As our project revolved around functional nucleic acids we had to face the challenge of visualizing short ssRNAs and ssDNAs. When testing the activity of our designed ribozymes or DNAzymes it was especially important for us to distinguish between reacted and unreacted equivalents even if their sizes were very similar. Most scientists choose a radioactive labeling technique to visualize little amounts of RNA or DNA. We wanted to develop new approaches to give scientists the possibility to detect little amounts of nucleic acids without the necessity to employ radioactive isotopes.

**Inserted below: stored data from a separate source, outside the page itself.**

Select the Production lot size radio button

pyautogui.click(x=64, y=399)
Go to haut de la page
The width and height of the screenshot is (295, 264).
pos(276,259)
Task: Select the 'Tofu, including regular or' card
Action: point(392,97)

On the one hand we decided to use copper-catalyzed azide-alkyne cycloaddition to specifically label RNA or DNA with fluorophores as described in Winz2012. On the other hand we came up with the idea of using the HRP-mimicking DNAzymeTravascio1998 connecting it to our DNA or RNA of interest to make it visible on a Southern/Northern blot.

Sharpless described the copper-catalyzed azide-alkyne cycloaddition (CuAAC) Kolb2001 also called click chemistry. This is due to the simple concept. It works under many different conditions with high yields and no byproducts. Mckay2014 A highly energetic azide reacts with an alkyne enabling a selective reaction that links these reactive groups to one another via a dipolar cycloaddition (Fig. 1). However this reaction requires a lot of activation energy.Zhang2005 Without catalyst the reaction is slow and results in a 1,4, 1,5 triazole regioisomer. To increase the reaction rate and to avoid this byproduct it is necessary to add copper as a catalyst. Copper (Cu(I)) proofed to be a suitable catalyst that rapidly yields a 1,2,3 triazole heterocycle.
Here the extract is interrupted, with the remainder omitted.